DataLineage Table Schema
CREATE TABLE DataLineage (
-- Primary key
LineageId uniqueidentifier NOT NULL DEFAULT NEWSEQUENTIALID(),
-- Record reference
TenantId int NOT NULL,
SourceTable nvarchar(200) NOT NULL, -- e.g., 'Lead', 'Customer'
SourceRecordId nvarchar(500) NOT NULL, -- GUID or int of the enriched record
DatasourceId nvarchar(200) NOT NULL, -- e.g., 'sales-data-db'
-- Enrichment event details
EnrichmentType nvarchar(100) NOT NULL, -- 'Classification', 'Summarization', 'Embedding', 'Sentiment'
WorkflowId nvarchar(200) NOT NULL, -- Flow Studio workflow that performed enrichment
WorkflowExecutionId nvarchar(500) NOT NULL, -- Specific execution ID for traceability
-- AI model details
ModelId nvarchar(200) NOT NULL, -- e.g., 'gpt-4o-2024-08-06'
ModelProvider nvarchar(100) NOT NULL, -- e.g., 'Azure OpenAI', 'OpenAI'
-- Content fingerprinting
InputHash nvarchar(64) NULL, -- SHA-256 of the text that was processed
OutputHash nvarchar(64) NULL, -- SHA-256 of the AI output
-- Result summary (no PII — just metadata)
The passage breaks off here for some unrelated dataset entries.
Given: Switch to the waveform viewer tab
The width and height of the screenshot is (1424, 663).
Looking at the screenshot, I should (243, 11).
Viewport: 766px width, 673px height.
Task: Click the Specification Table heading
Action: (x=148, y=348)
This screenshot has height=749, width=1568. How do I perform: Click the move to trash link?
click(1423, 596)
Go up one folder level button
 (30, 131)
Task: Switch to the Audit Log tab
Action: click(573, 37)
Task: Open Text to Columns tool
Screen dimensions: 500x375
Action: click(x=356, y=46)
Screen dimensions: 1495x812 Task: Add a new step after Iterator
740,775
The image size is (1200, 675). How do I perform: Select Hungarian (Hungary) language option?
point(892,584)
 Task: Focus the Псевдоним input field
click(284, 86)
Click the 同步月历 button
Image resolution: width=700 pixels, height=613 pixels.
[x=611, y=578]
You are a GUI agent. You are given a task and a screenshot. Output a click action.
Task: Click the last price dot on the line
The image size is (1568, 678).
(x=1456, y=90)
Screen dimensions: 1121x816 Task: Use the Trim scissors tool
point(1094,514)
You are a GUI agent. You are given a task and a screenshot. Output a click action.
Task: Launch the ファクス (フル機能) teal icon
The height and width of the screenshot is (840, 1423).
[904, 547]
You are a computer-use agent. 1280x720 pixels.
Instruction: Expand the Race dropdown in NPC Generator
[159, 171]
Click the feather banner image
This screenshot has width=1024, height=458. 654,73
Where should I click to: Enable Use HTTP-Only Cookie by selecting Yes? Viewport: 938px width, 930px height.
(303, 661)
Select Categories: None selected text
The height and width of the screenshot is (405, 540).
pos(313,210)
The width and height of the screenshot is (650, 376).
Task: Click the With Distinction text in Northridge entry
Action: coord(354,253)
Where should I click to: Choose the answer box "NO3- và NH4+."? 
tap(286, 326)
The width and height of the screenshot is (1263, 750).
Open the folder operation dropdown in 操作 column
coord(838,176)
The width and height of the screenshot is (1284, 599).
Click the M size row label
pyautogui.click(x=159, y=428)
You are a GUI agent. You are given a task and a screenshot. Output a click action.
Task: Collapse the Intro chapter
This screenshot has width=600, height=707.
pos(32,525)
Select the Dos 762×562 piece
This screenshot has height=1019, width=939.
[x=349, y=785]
ResultSummary nvarchar(max) NULL, -- JSON: { "label": "...", "confidence": 0.9 }
TokensUsed int NULL,
-- Timestamps
ProcessedAt datetime2 NOT NULL DEFAULT GETUTCDATE(),
IsSuccess bit NOT NULL DEFAULT 1,
ErrorMessage nvarchar(max) NULL,
CONSTRAINT PK_DataLineage PRIMARY KEY CLUSTERED (LineageId)
);
CREATE INDEX IX_DataLineage_TenantId_SourceRecord
ON DataLineage (TenantId, SourceTable, SourceRecordId, ProcessedAt DESC);
CREATE INDEX IX_DataLineage_TenantId_ModelId
ON DataLineage (TenantId, ModelId, ProcessedAt DESC);
Recording a Lineage Event in Workflow
// SqlUpdateNode — insert lineage record at end of every enrichment workflow
{
"nodeType": "SqlUpdateNode",
"nodeId": "record-lineage",
"datasourceId": "sales-data-db",
"command": "INSERT INTO DataLineage (LineageId, TenantId, SourceTable, SourceRecordId, DatasourceId, EnrichmentType, WorkflowId, WorkflowExecutionId, ModelId, ModelProvider, InputHash, ResultSummary, TokensUsed, ProcessedAt, IsSuccess) VALUES (NEWID(), @tenantId, @sourceTable, @sourceRecordId, @datasourceId, @enrichmentType, @workflowId, @executionId, @modelId, @modelProvider, @inputHash, @resultSummary, @tokensUsed, GETUTCDATE(), @isSuccess)",
"parameters": {
"tenantId": "{{workflow.tenantId}}",
"sourceTable": "Lead",
"sourceRecordId": "{{input.leadId}}",
"datasourceId": "sales-data-db",
"enrichmentType": "Classification",
"workflowId": "lead-enrich",
"executionId": "{{workflow.executionId}}",
"modelId": "{{variables.modelVersion}}",
"modelProvider": "Azure OpenAI",
"inputHash": "{{variables.inputHash}}",
"resultSummary": "{{variables.lineageSummaryJson}}",
"tokensUsed": "{{variables.tokensUsed}}",
"isSuccess": 1
}
}
Querying Data Lineage
Full Lineage History for a Record
SELECT
EnrichmentType,
ModelId,
ModelProvider,
ResultSummary,
TokensUsed,
ProcessedAt,
IsSuccess
FROM DataLineage
WHERE TenantId = @tenantId
AND SourceTable = 'Lead'
AND SourceRecordId = @leadId
ORDER BY ProcessedAt DESC;
All Records Enriched by a Specific Model Version
-- Use case: a model version is deprecated or found inaccurate
-- Find all records enriched by it for re-processing
SELECT DISTINCT SourceTable, SourceRecordId
FROM DataLineage
WHERE TenantId = @tenantId
AND ModelId = 'gpt-4o-2024-05-13' -- Deprecated model
AND EnrichmentType = 'Classification'
AND IsSuccess = 1;
Enrichment Volume and Cost Tracking
SELECT
ModelId,
EnrichmentType,
COUNT(*) AS EnrichmentCount,
SUM(TokensUsed) AS TotalTokens,
AVG(TokensUsed) AS AvgTokens,
MIN(ProcessedAt) AS FirstRun,
MAX(ProcessedAt) AS LastRun
FROM DataLineage
WHERE TenantId = @tenantId
AND ProcessedAt >= DATEADD(DAY, -30, GETUTCDATE())
AND IsSuccess = 1
GROUP BY ModelId, EnrichmentType
ORDER BY TotalTokens DESC;
With multiple enrichment types per record across large datasets, the DataLineage table can grow quickly. Implement an archival strategy: move lineage rows older than 1 year to DataLineage_Archive. Recent lineage (last 12 months) stays in the active table. Historical lineage remains queryable in the archive table.